──────── Records shown

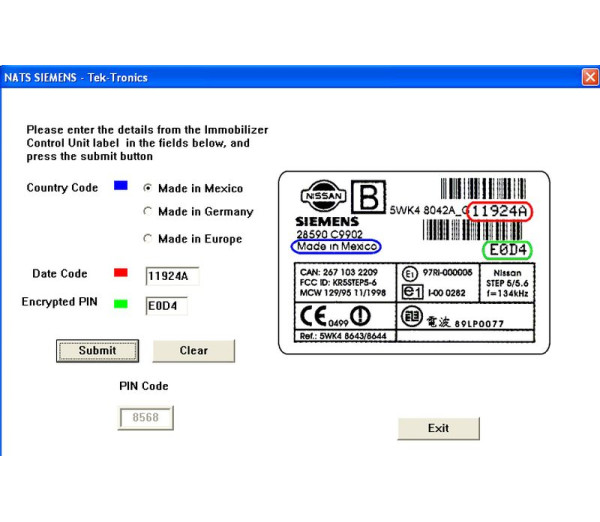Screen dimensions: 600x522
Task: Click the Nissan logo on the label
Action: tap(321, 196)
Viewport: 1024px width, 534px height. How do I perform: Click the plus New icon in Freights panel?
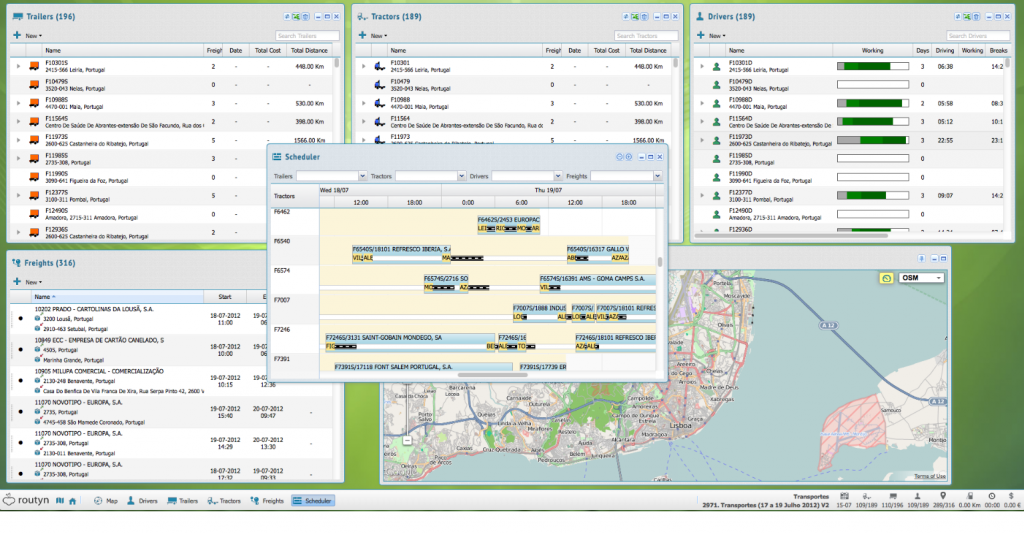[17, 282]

────────────────

Problem — Arrange the part of the data that opens with the line containing "Viewport: 1024px width, 534px" and closes at the end of the data as a numbered list, skipping any blank lines. Leave the pictures out of your answer.

Solution —
1. Viewport: 1024px width, 534px height. How do I perform: Click the plus New icon in Freights panel?
2. [17, 282]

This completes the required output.